Com a saúde um tanto abalada, meu pai resolveu arrendar seu bar-restaurante a um oriental. Era coreano, grosseiro e não muito bem visto pela pequena colónia de imigrantes patrícios. Do nome dele não me lembro - nem me importo - pois o importante é que fui escalado para coletar a grana do arrendamento, mensalmente. Nessa época, iniciando minha carreira acadêmica, prestes a me concursar na Universidade Federal, arranjei mais essa bronca para resolver. A Escola de Administração funcionava na Rua do Hospício, no antigo prédio da Escola de Engenharia, início dos anos setenta. Ocupado com aulas e com os estudos do concurso, tive que me agendar no tempo discricionário para lidar com o esquálido homem de olho amendoado.

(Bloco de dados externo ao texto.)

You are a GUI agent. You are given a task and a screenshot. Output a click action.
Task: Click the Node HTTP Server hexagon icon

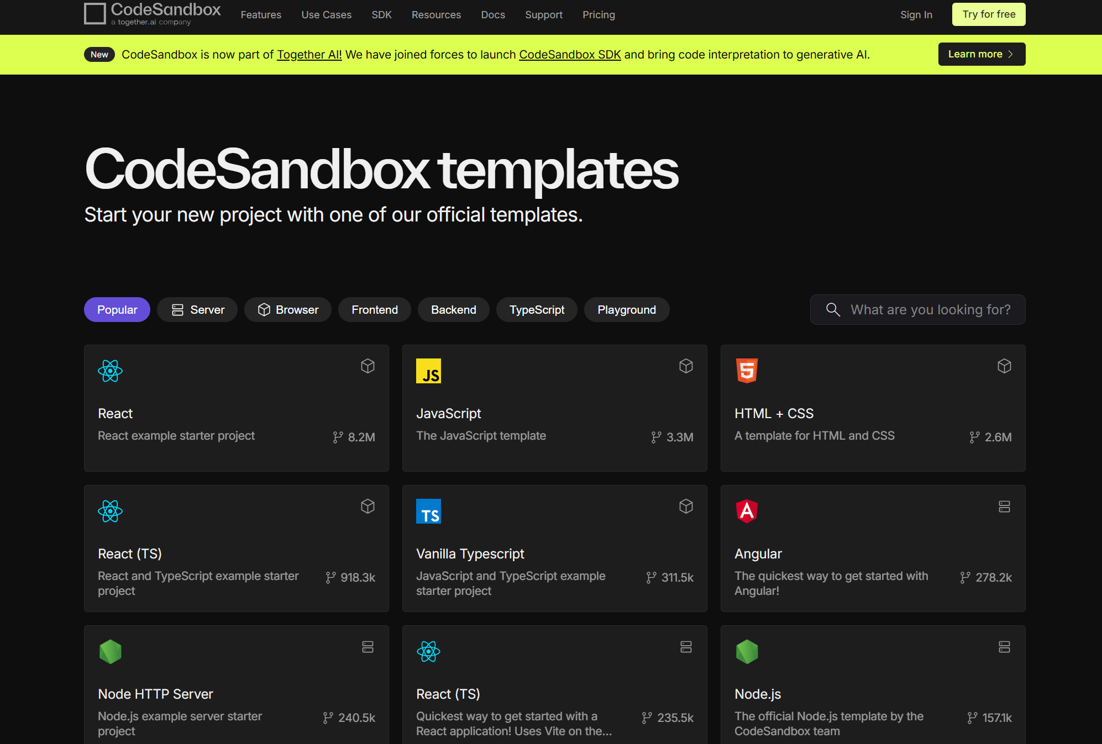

Julgando que meu conhecimento de finanças seria suficiente, pus-me a pressionar o tal coreano, de modo que ficara de passar no trabalho, pela manhã. Ele estava com três meses atrasados e só queria pagar um. Dos telefonemas, pouco entendi, porque ele sequer falava inglês. Certa manhã recebi um recado na Escola através da secretária, me avisando que o tal locatário viria falar comigo. A pessoa que deu o recado alertou a moça do mau-humor sul ou norte-coreano. Tudo bem. Falei o caso para o diretor da faculdade e ele, gentil e sabiamente, me chamou para ocupar seu gabinete no primeiro piso, uma vez que eu trabalhava no térreo, coordenando um curso de especialização. Acedi ao convite e me pus no gabinete, que contava com dois armários-segurança, ao menos isso.
No ínterim, com meus três botões, fiquei a imaginar: e se o senhor "chin-wu-huan" (!) fosse mestre em artes marciais, dessas em que somente a cara amarrada do contendor faz o adversário mijar nas calças? Que nada! Quando ele viu que tinha que subir e entrar numa sala ampla com dois seguranças a postos e vim cumprimentá-lo de forma polida, baixou a guarda. Ele era um homem de hábitos simples e muita gana de fazer do "Bar do Raul", um grande point de consumo de mão-de-vaca, chambaril e quejandos. Subiu meio apressado sentou-se e, enxugando o suor da longa caminhada desde a Avenida Dantas Barreto, puxou um envelope do bolso da calça.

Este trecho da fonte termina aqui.